Now comes the hard part. Zesting the limes. It ain’t over ’til the fat lady grates. This step can be done at any point in the process. Sometimes I do it right at the beginning, and at other times halfway through. Us hausfraus need variety, you know.
That is the zest of two limes. Guess who got lazy and ‘improvised’. Wait, are you guys looking at ME?? 😯
Juice the limes. If you squeeze all 3 like the recipe suggests, you should have half a cup.
“Juice, Rahul, juice?” Name that retarded movie. Or stand in the rain in a wet saree and pretend you love a stuttering ham, whichever’s easier.
Add the zest of 3 limes, the half cup of lime juice (thanks for the catch, Alice!), two tablespoons of sour cream, and a pinch of salt to the egg-condensed milk mixture.
Blend for about 1 minute. Not blend in, which is entirely different. I’m so glad we had this English lesson.
Pour the mixture into the tart shell. It will look like this. And yes, the blended mixture looks lighter in color, so don’t worry you’ve done something wrong. (What’s that? You don’t worry? It’s just me then? 😦 Sigh.)
And the dish should look like this. If you’ve used the finger-to-mouth technique I shared with you in this post. This step is optional.
Pop the tart into the oven in its baking tray. You may want to put another baking sheet under it for ease of operation and in case of spills. I usually do. Set the temperature to 350 and the timer to 24:30. Why 24:30? Because I said so.
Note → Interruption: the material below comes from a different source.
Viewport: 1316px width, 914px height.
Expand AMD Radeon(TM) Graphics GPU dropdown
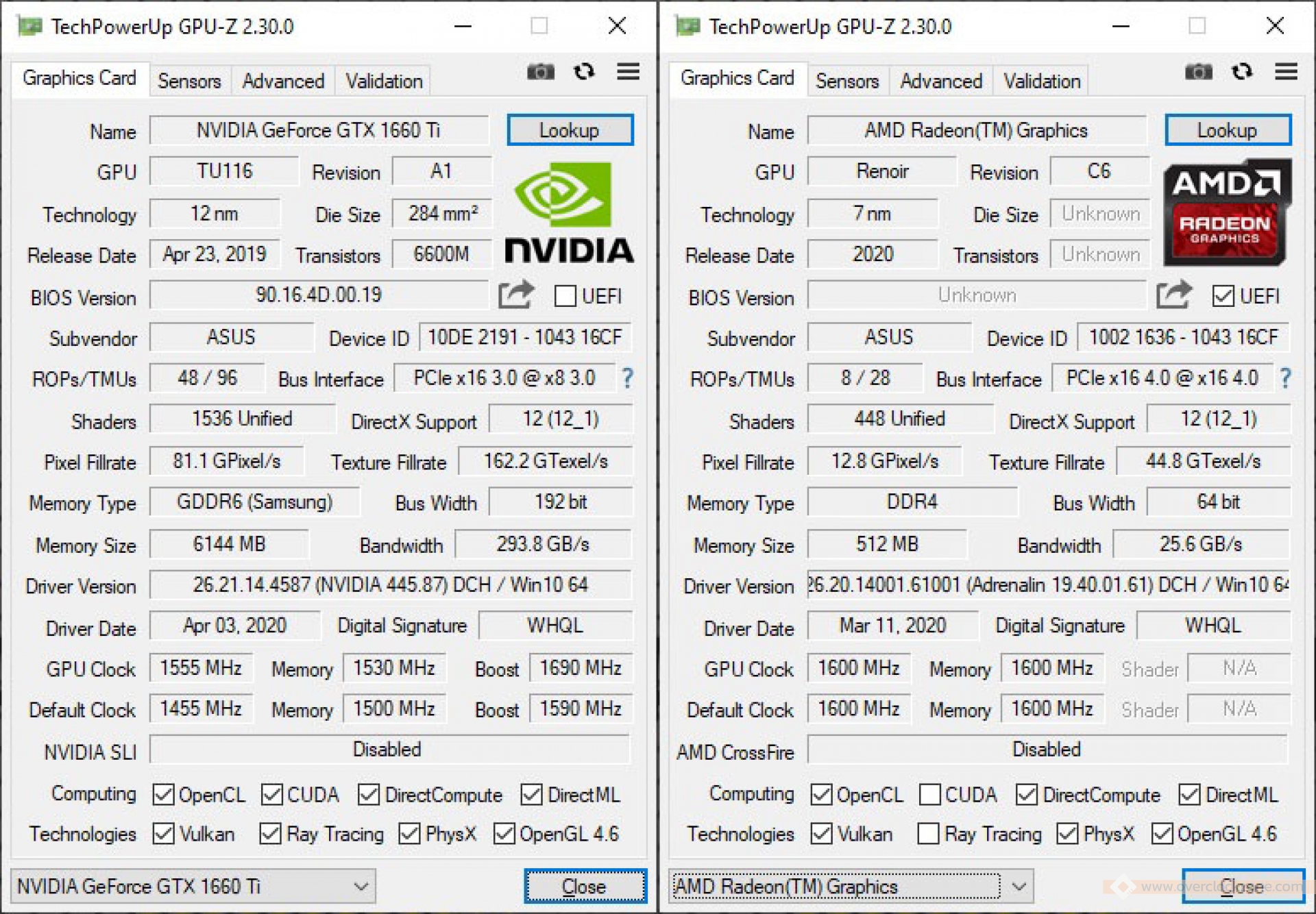pyautogui.click(x=1019, y=886)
Man, I love the dictatorial control I have over your pie destiny right now.
A word on the oven settings: each oven is different, so you may want to bake for approximately 17 minutes and then check for doneness and add minutes accordingly. The crust should look like its sallow Brit limbs spent a couple hours at the beach.
Pull the tart out of the oven when done. The lime mousse consistency should be somewhat firm, but not immovable. Which is an excellent parenting strategy as well, but ignore me.
Let your child tart cool for approximately 30 minutes and then stick it into the refrigerator. 2 to 3 hours is recommended, overnight is ideal.
Pull it out of the refrigerator right before serving and stick a sprig of mint in the middle as a garnish.
In an act of poetic justice, I served this tart 2 weekends ago to my aunt’s son and daughter-in-law, right after a meal of….you guessed it, dhansak. 😀
Enjoy, my friends. And don’t forget to tell me if you liked it!